Exercise details
Go through the listing beneath and show each line containing the string "AHORA".

──────── Records provided

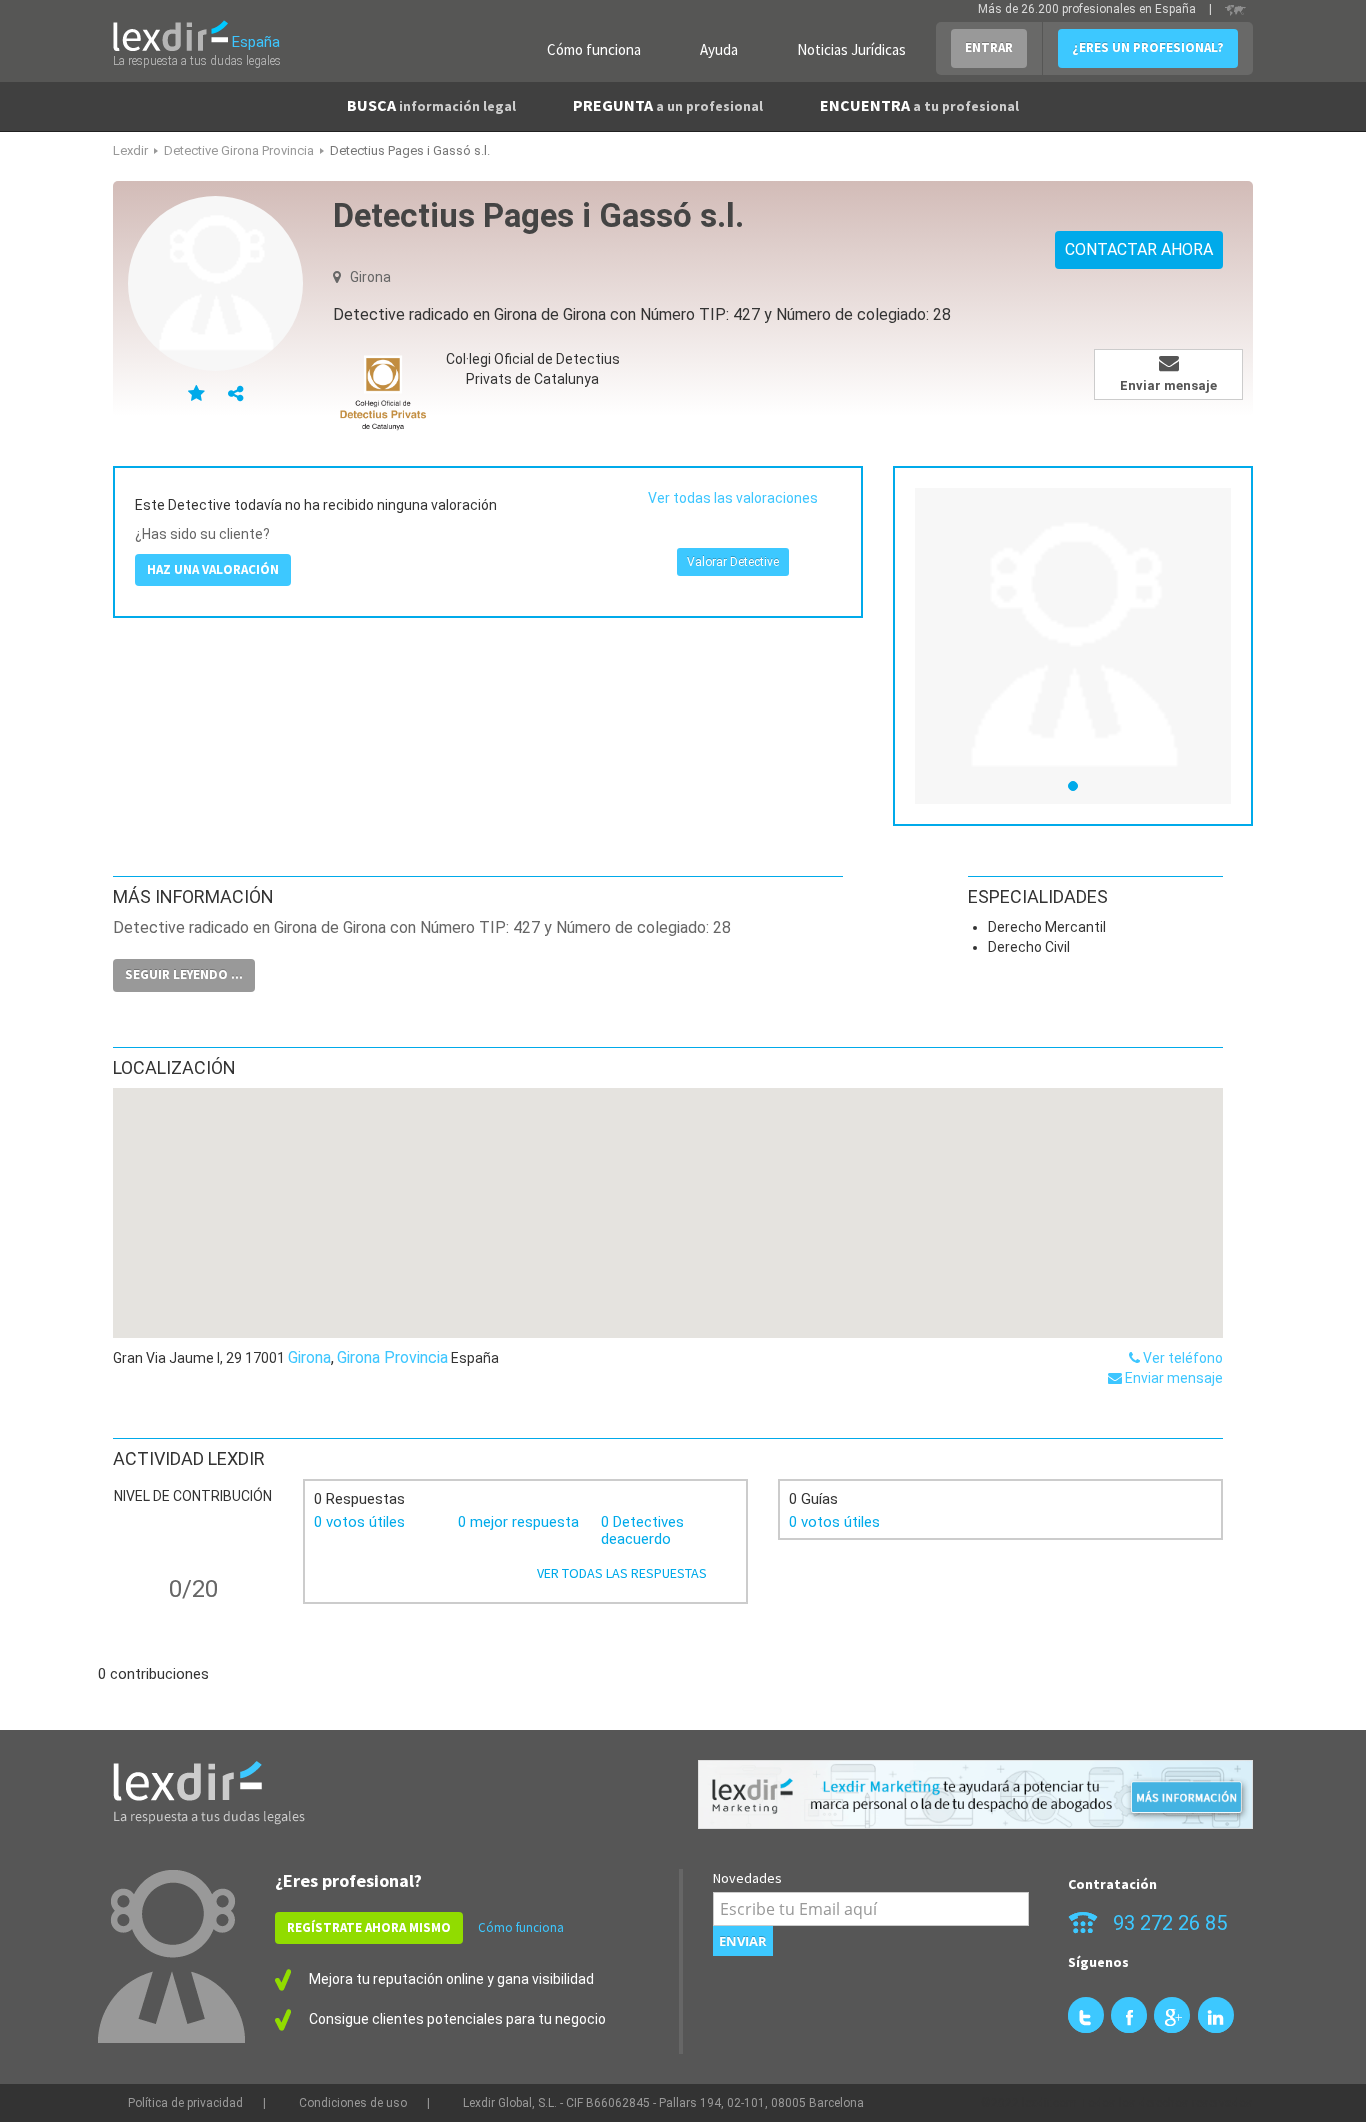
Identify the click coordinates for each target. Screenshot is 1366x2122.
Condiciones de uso (353, 2103)
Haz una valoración (213, 569)
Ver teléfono (1181, 1358)
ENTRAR (989, 47)
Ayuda (719, 49)
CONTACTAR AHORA (1139, 249)
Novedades (747, 1878)
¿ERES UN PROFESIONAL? (1148, 47)
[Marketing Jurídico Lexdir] (975, 1794)
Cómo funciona (594, 49)
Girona (309, 1357)
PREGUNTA (668, 105)
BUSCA (431, 105)
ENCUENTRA (919, 105)
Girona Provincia (392, 1357)
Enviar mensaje (1172, 1378)
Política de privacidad (185, 2103)
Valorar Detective (733, 562)
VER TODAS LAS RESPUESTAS (622, 1573)
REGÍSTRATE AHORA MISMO (369, 1927)
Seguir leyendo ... (184, 974)
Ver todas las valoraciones (733, 498)
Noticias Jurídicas (851, 49)
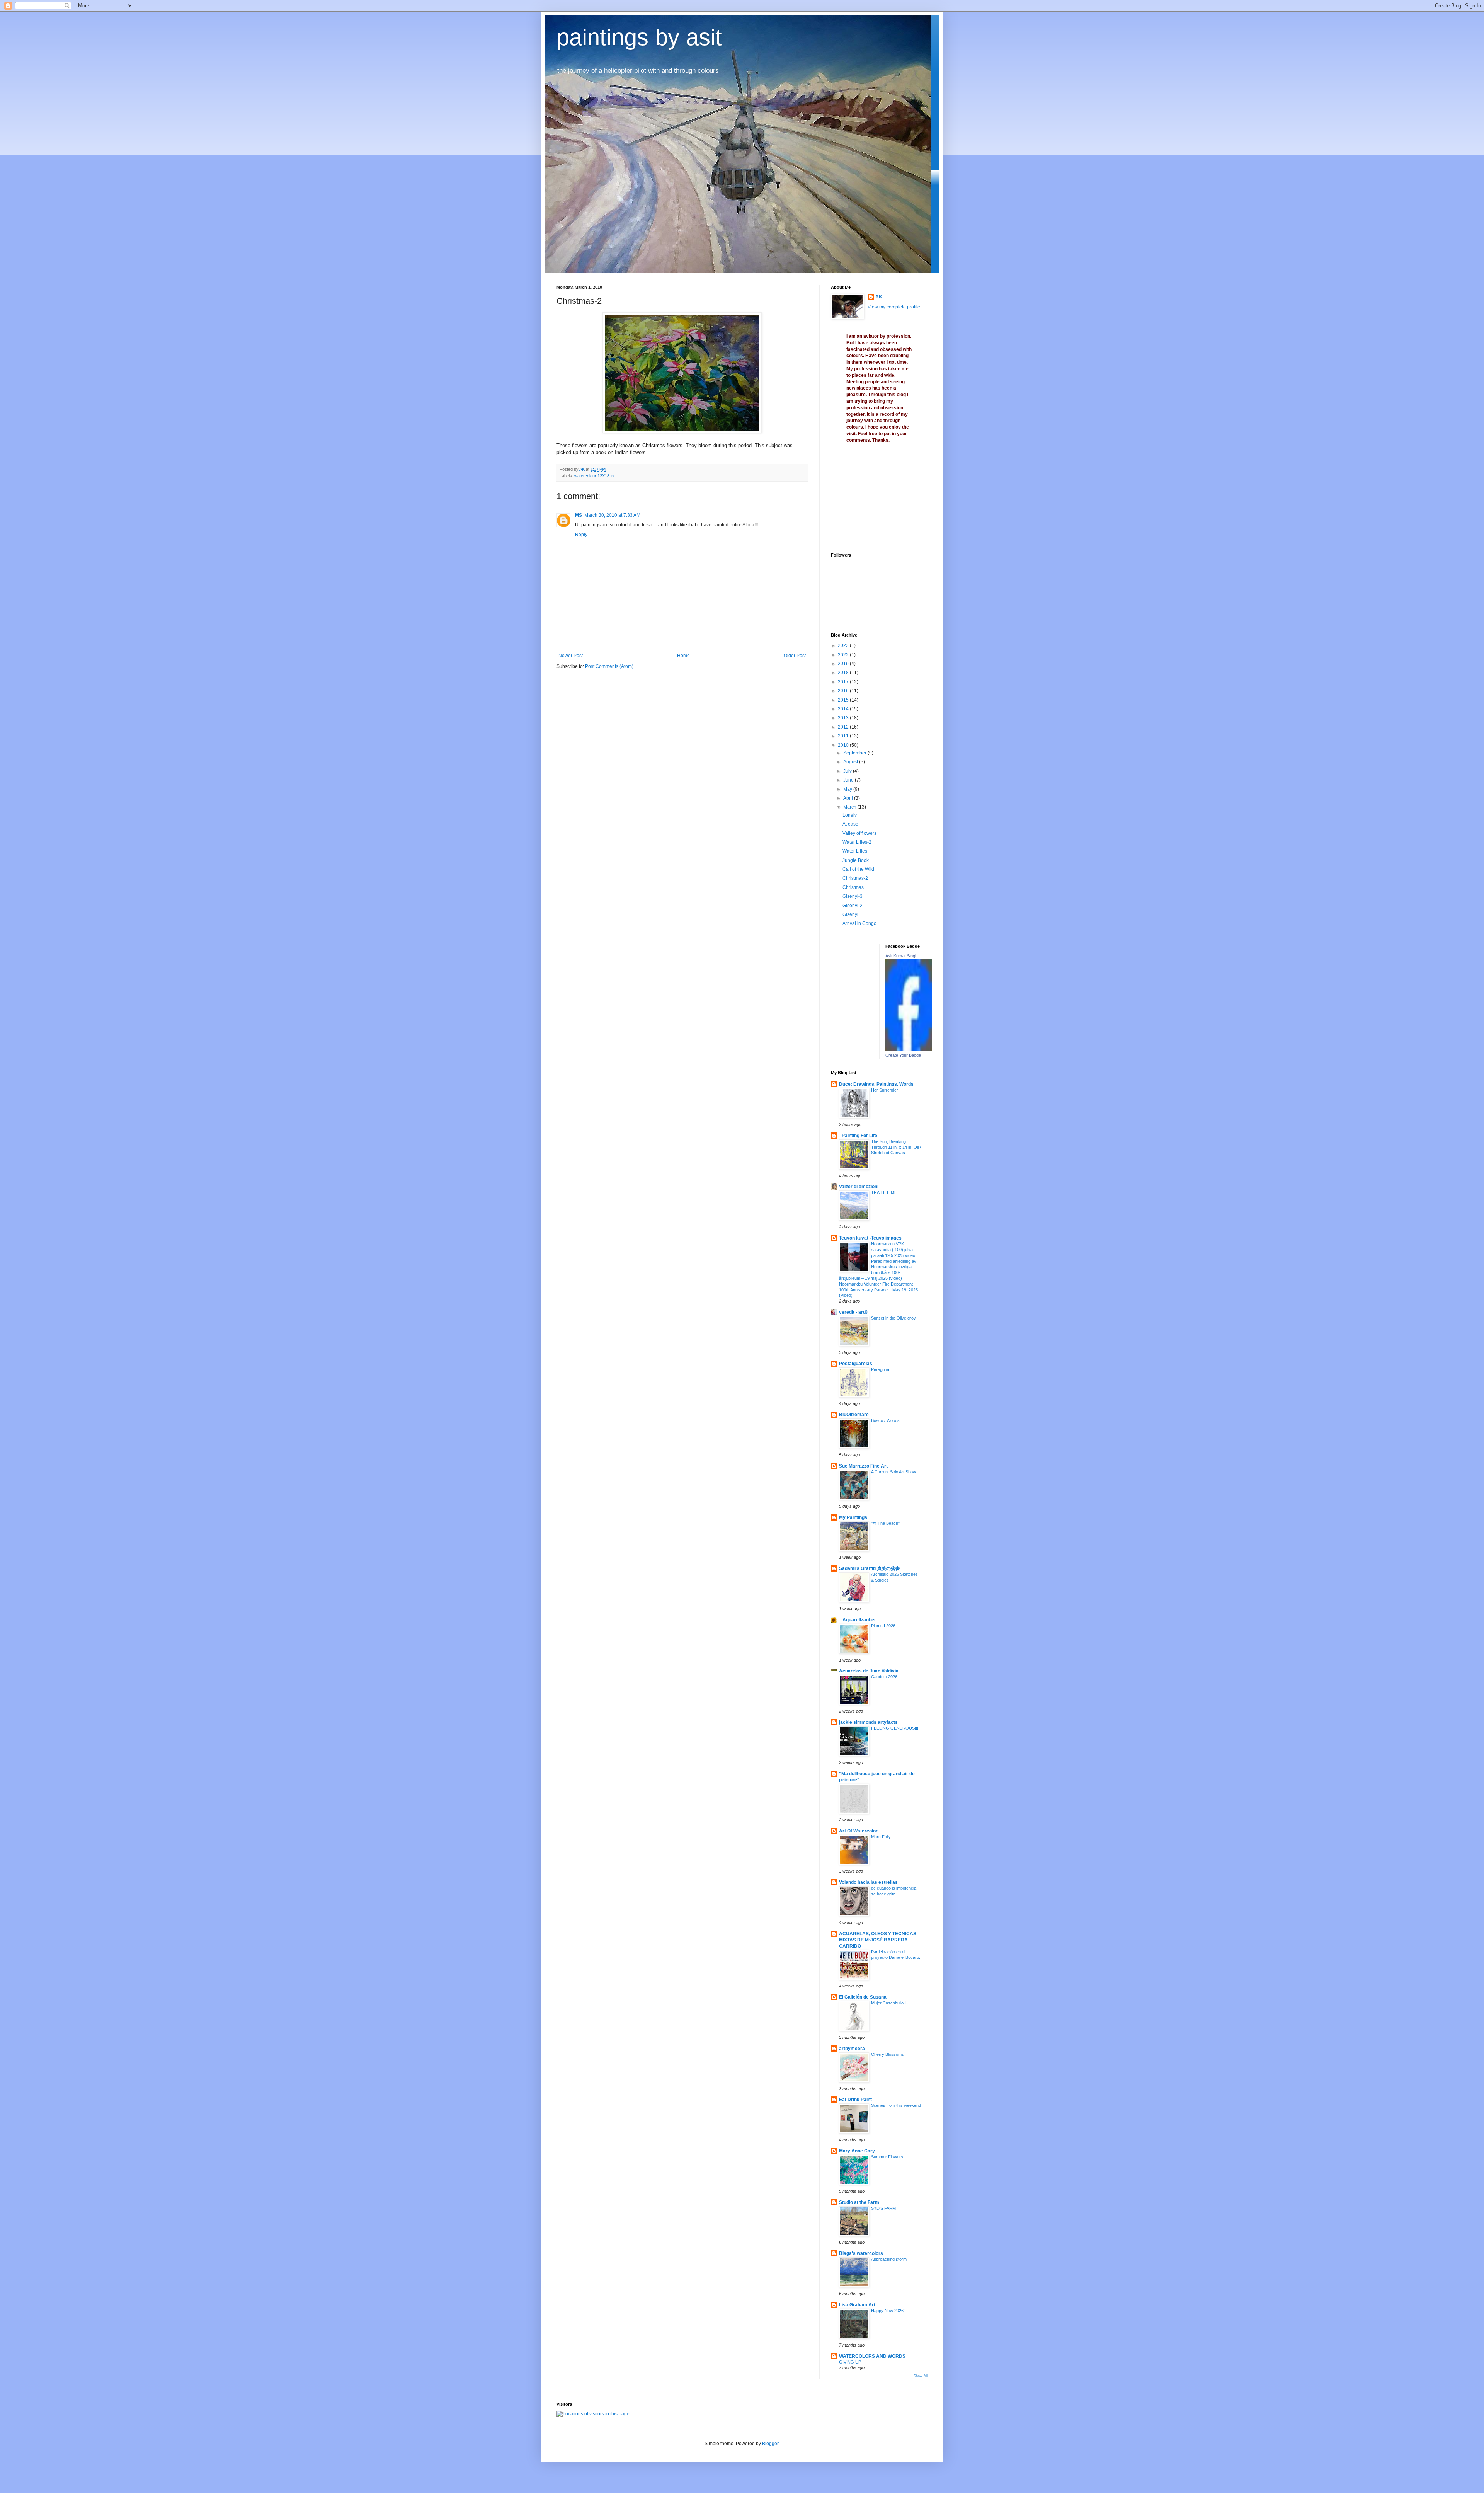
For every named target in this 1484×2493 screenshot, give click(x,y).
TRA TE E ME (884, 1192)
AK (878, 297)
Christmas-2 (855, 878)
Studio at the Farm (859, 2202)
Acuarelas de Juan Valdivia (869, 1671)
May (848, 789)
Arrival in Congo (859, 923)
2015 (844, 700)
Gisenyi (850, 914)
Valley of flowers (859, 833)
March (850, 807)
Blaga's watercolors (861, 2253)
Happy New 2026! (888, 2310)
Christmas (853, 887)
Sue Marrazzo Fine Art (863, 1466)
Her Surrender (884, 1090)
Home (683, 655)
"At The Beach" (885, 1523)
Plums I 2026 (883, 1625)
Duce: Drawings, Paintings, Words (876, 1084)
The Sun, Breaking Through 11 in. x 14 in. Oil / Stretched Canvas (896, 1147)
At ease (850, 824)
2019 (844, 663)
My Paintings (853, 1517)
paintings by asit (639, 37)
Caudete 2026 (884, 1676)
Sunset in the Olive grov (893, 1318)
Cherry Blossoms (887, 2054)
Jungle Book (855, 860)
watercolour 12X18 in (594, 475)
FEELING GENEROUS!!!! (895, 1728)
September (855, 753)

────────────────

Completed task
CONTACTAR AHORA (1139, 249)
REGÍSTRATE AHORA MISMO (369, 1927)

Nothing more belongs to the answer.